Stored items:
*** Begin section ***

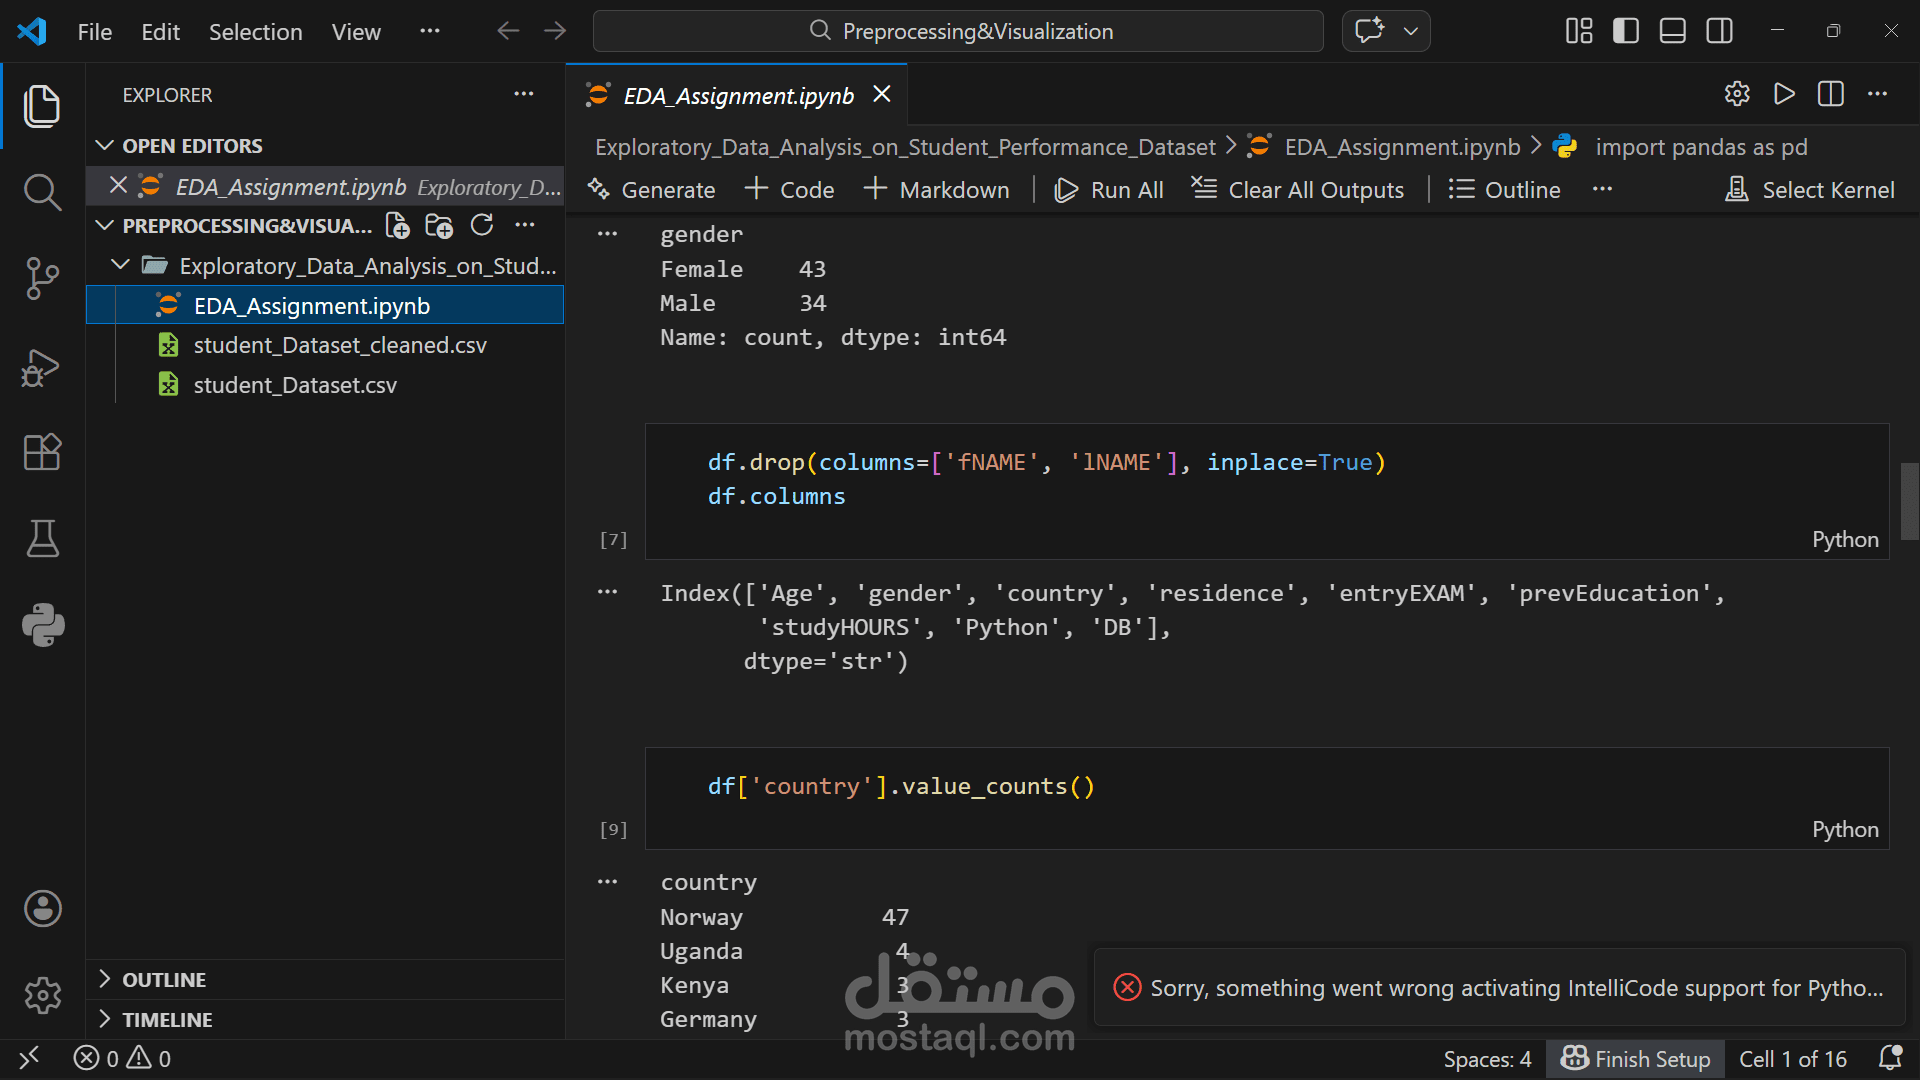Image resolution: width=1920 pixels, height=1080 pixels.
Task: Open notebook settings gear icon
Action: tap(1737, 94)
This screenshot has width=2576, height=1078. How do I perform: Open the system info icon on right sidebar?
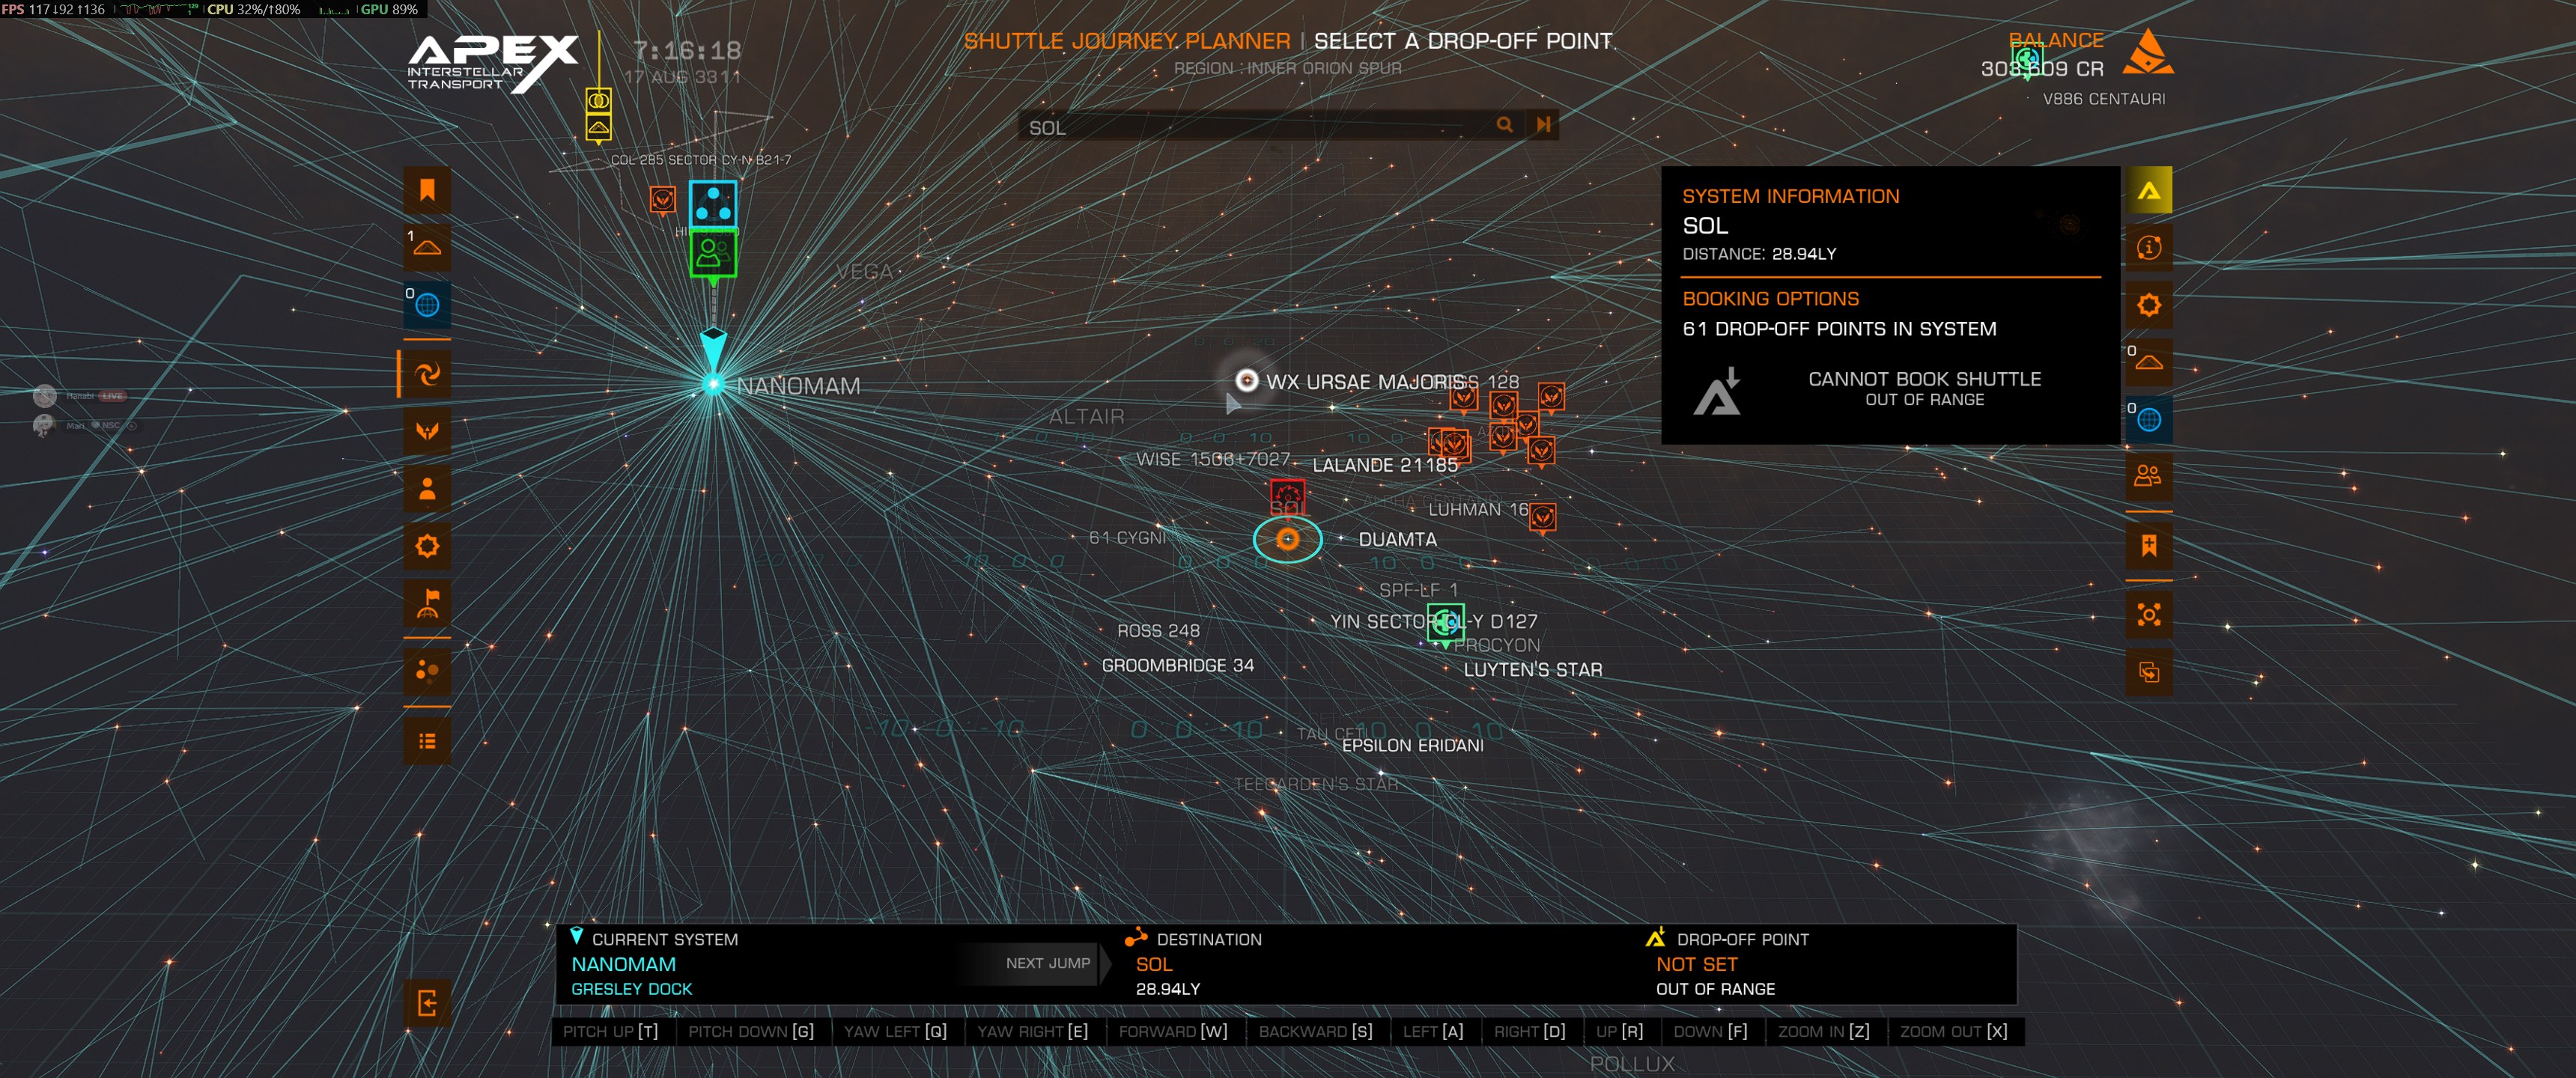click(x=2148, y=247)
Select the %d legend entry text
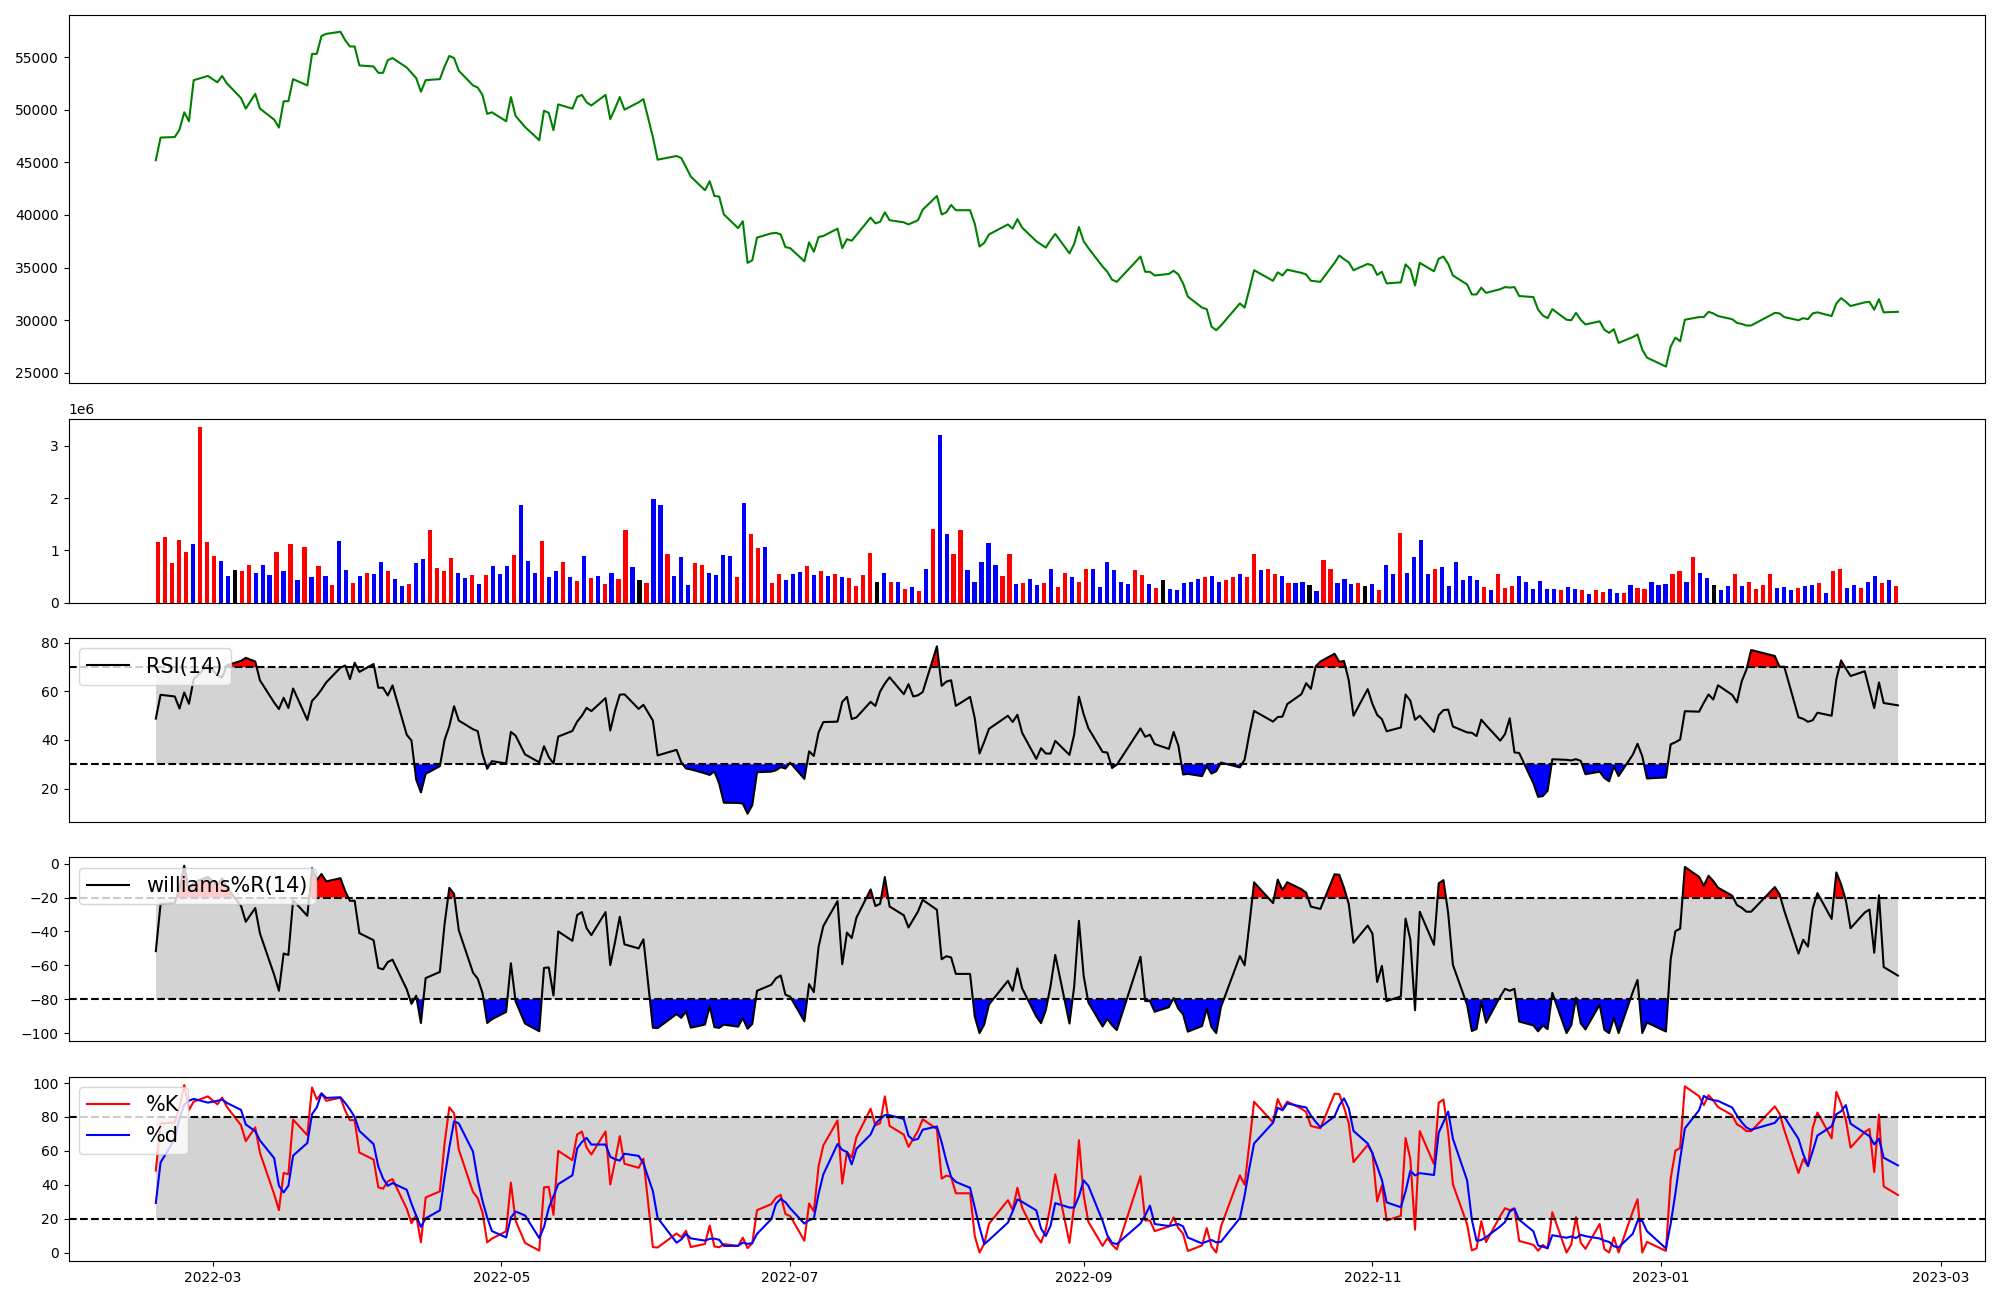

*** End section ***

What you have to do:
In the data, the line that contains "This screenshot has" begins the part to write out; restate it and each line after it word for word through the end, with no pictures.

Completed task:
This screenshot has width=2576, height=1078. How do I perform: Open the system info icon on right sidebar?
click(x=2148, y=247)
Select the %d legend entry text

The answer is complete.